As an engine, turbocharger, gear and propeller supplier, MAN Diesel’s products are categorised as ‘Structure and Equipment’ under the IMO convention. MAN Diesel is obliged to issue declarations under Table A Materials, which is mandatory for new and existing ships, and Table B Materials, which is mandatory for new ships and voluntary for existing ships. “These involve a ‘materials declaration’ for all our products containing materials identified by IMO as hazardous, as well as a ‘declaration of conformity’ which confirms that we have the quality processes and procedures we need to ensure the correctness of our ‘materials declarations’,” note Dr.
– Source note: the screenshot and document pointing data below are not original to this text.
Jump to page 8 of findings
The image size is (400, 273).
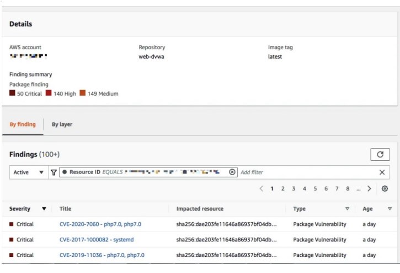pos(348,188)
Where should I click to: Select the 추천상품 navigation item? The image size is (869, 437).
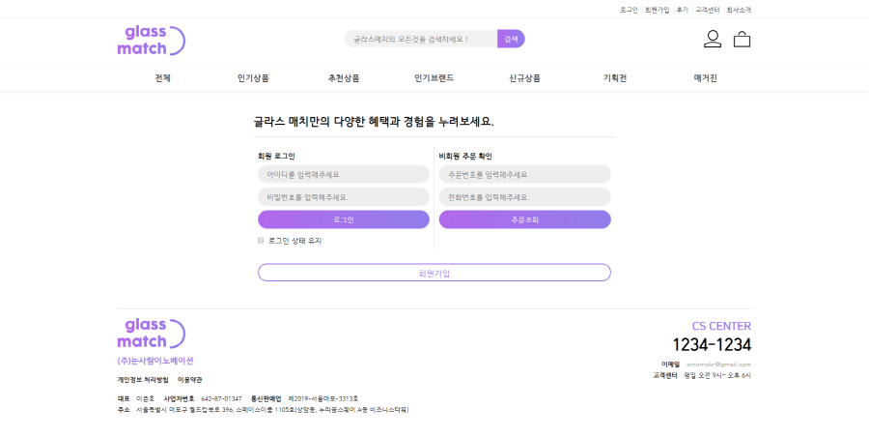click(x=344, y=78)
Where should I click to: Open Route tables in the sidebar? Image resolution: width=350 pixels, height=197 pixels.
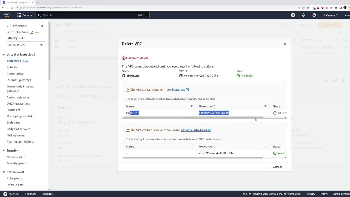15,74
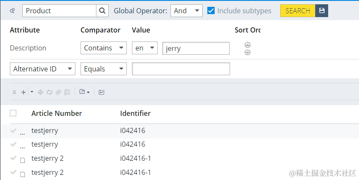Click the balance scale compare icon
The width and height of the screenshot is (359, 180).
(x=41, y=92)
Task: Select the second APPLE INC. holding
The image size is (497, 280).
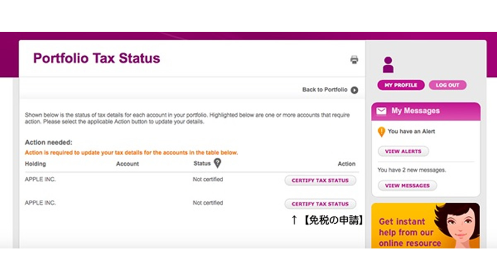Action: 40,203
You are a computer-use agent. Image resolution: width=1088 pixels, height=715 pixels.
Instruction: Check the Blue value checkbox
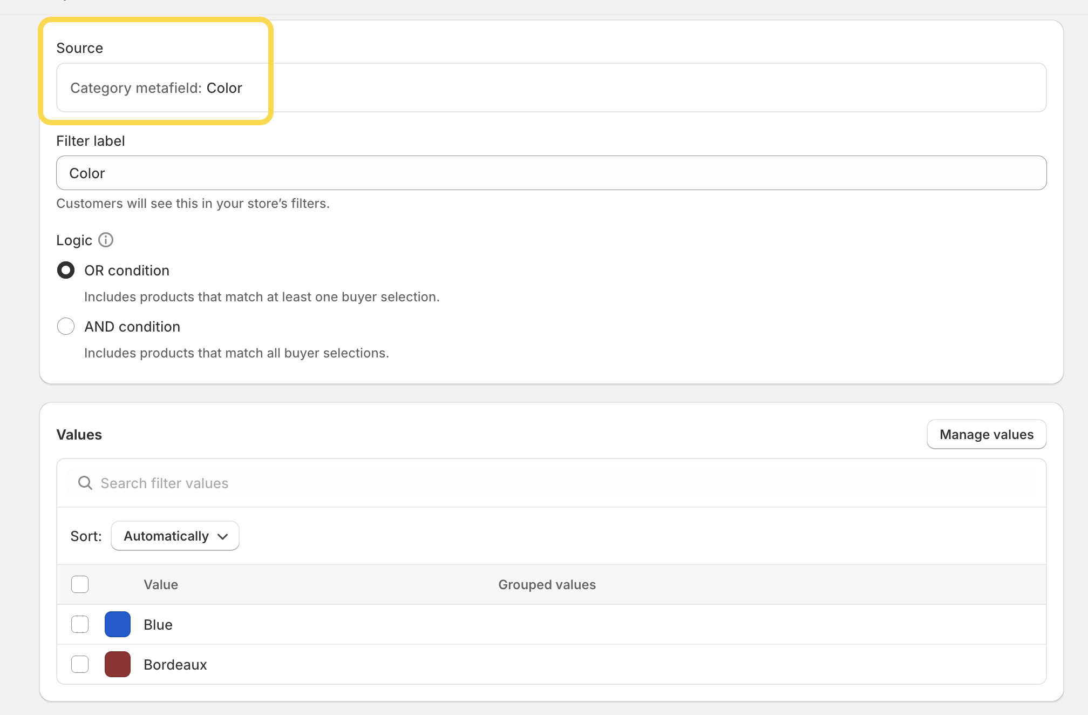[80, 624]

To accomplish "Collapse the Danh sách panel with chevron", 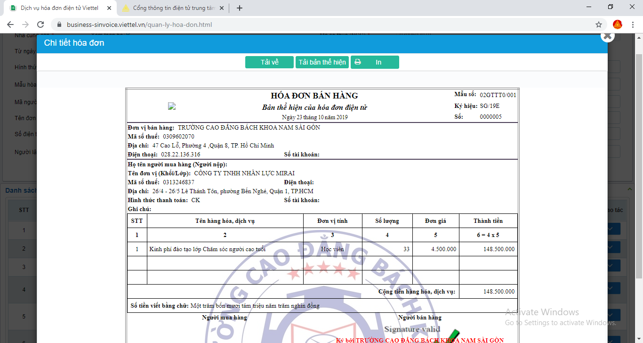I will click(630, 189).
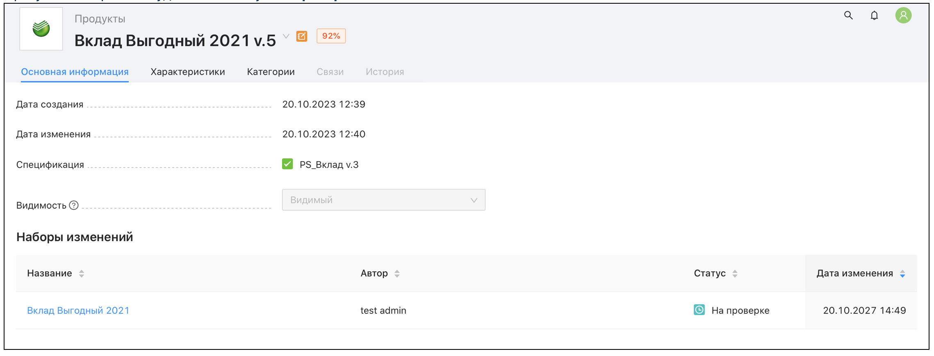Toggle the PS_Вклад v.3 specification checkbox

287,164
Holger Gehring and Harald Krekel, who implemented the process for compliance with this convention in MAN Diesel.

Having accompanied the development of the new IMO legislation closely through all its stages, MAN Diesel has prepared its response to the changes well in advance and already has its solution in place. “Materials declarations are already available for all MAN Diesel Products”, Gehring confirms. “In this way, as with our early availability of engines complying with emissions legislation, we aim to give our customers clear future perspectives,” Gehring states. “In fact, due to strict safety at work regulations in Europe, our engines contain only minor proportions of the hazardous substances listed by the IMO convention,” Gehring states. “And in any case, similar declarations are already requested in the ‘green passport’ schemes run by the classification societies,” he adds.

Essentially, MAN Diesel has adopted a delegated approach which obliges its suppliers to make parallel declarations. The obligation to declare potentially hazardous substances is now firmly enshrined in MAN’s contracts with suppliers and its ‘conditions of purchase’. To ensure compliance, MAN has contacted their suppliers and ascertained what substances they use. The materials identified, are for example - as stated, in very small amounts - lead in bearings, lead oxide in gaskets and mercury in thermometers. Under MAN’s revised conditions and quality guidelines, suppliers issue MAN with their own ‘material declarations’, and are obliged to inform the company immediately of proposed changes in their manufacturing practices.

Parallel to identification and documentation of hazardous substances MAN has investigated how to reduce or even eliminate these substances from its products. As a first consequence lead oxide free gaskets have been intensively tested. Most of the gaskets so far containing lead oxides have been substituted with lead-free components with the same or even better performance. The remaining ones will follow soon, when the performance testing is finished.